What is sudden cardiac arrest?
Sudden cardiac arrest (SCA) occurs when the heart unexpectedly stops beating effectively. It can happen at any age. It can happen anywhere and anytime.
What happens when sudden cardiac arrest occurs?
In sudden cardiac arrest, the heart no longer pumps blood to the brain. Without the oxygen and nutrients supplied by the blood, brain cells begin to die within minutes, and death soon follows. Cardiopulmonary resuscitation (CPR) can help maintain oxygenation and blood circulation, but unless defibrillation is performed quickly, survival is unlikely.
Why do I need to use an AED?
For a few minutes before the heart stops completely, it usually goes into a rhythm called ventricular fibrillation (VF), a fluttering of the heart muscle. During VF, it is often possible to shock the heart back into a normal rhythm with a device called an automated external defibrillator (AED). The AED analyses the heart’s electrical activity through pads applied to the chest and determines if a shock is needed. The window of opportunity for using an AED is small. Defibrillation is more successful if performed within three minutes of the cardiac arrest. Studies show that the chances of survival decrease 7-10% with every minute that passes after the arrest.
How is sudden cardiac arrest treated?
- CPR should be performed immediately—while someone calls 111 and someone goes to get the AED—to keep the blood flowing through the body.
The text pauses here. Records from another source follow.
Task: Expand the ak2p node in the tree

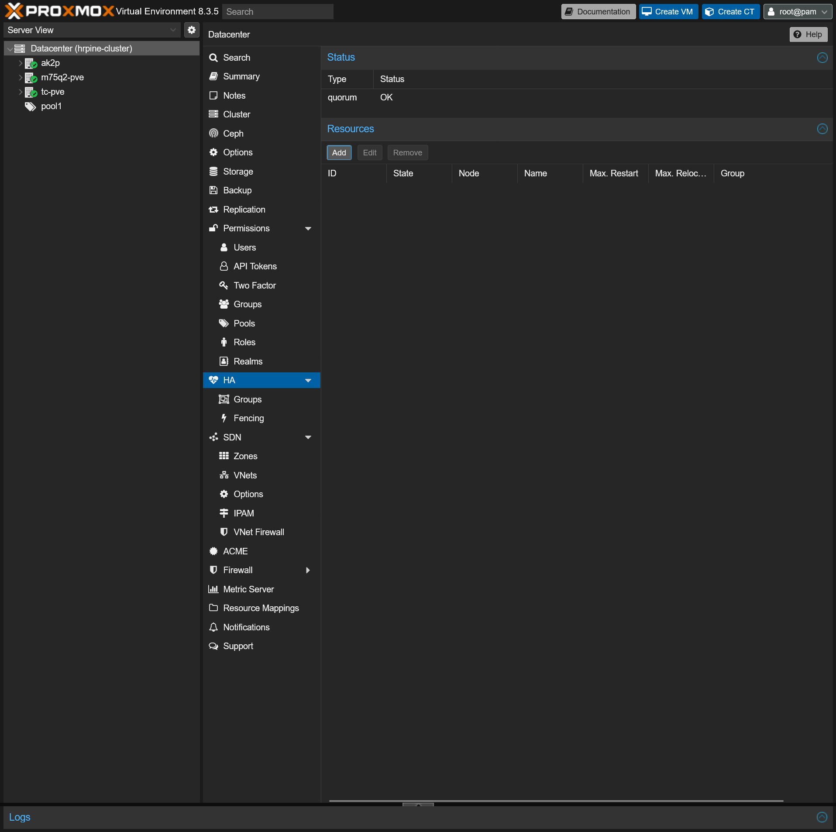Action: 20,63
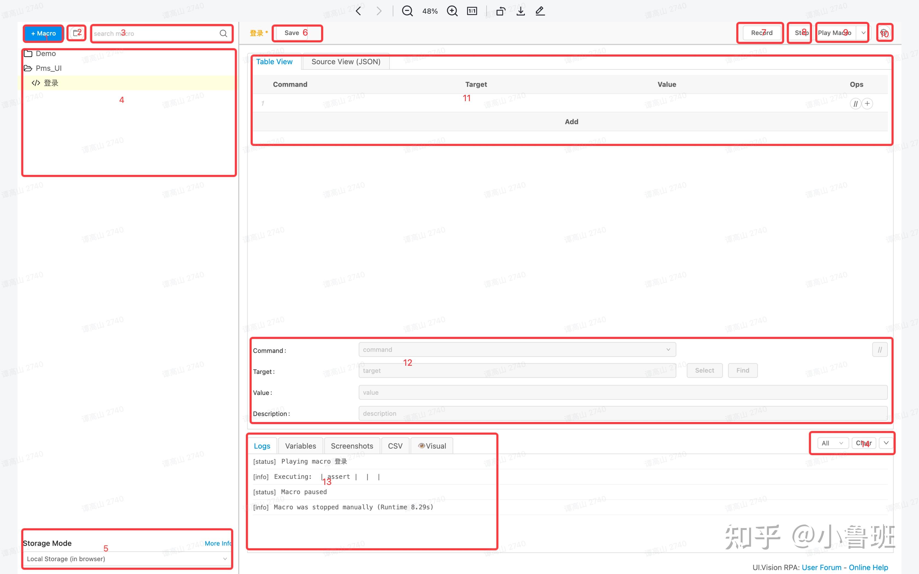Click the rotate image icon
This screenshot has width=919, height=574.
point(501,11)
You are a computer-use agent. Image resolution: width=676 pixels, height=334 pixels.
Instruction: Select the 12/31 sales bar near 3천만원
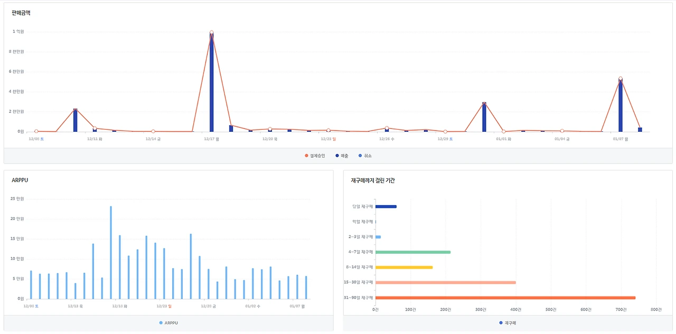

- Defibrillation to restore a normal rhythm to the heart.
When a person is in cardiac arrest, the only way to correct the electrical rhythm of their heart is to provide an electric shock with an AED, which causes the heart to resume its natural rhythm. The use of an AED such as the ZOLL AED Plus will help you provide a shock if required, as well as assist you with your CPR.
Who is at risk of sudden cardiac arrest?
There are no warning signs associated with sudden cardiac arrest. It often affects those who have experienced previous episodes of SCA, heart attacks, or heart failure; but it can also strike someone with absolutely no history of heart problems.
Every minute counts.
Medical attention must be administered as soon as possible after the victim collapses; the chances for survival decrease with every minute you wait.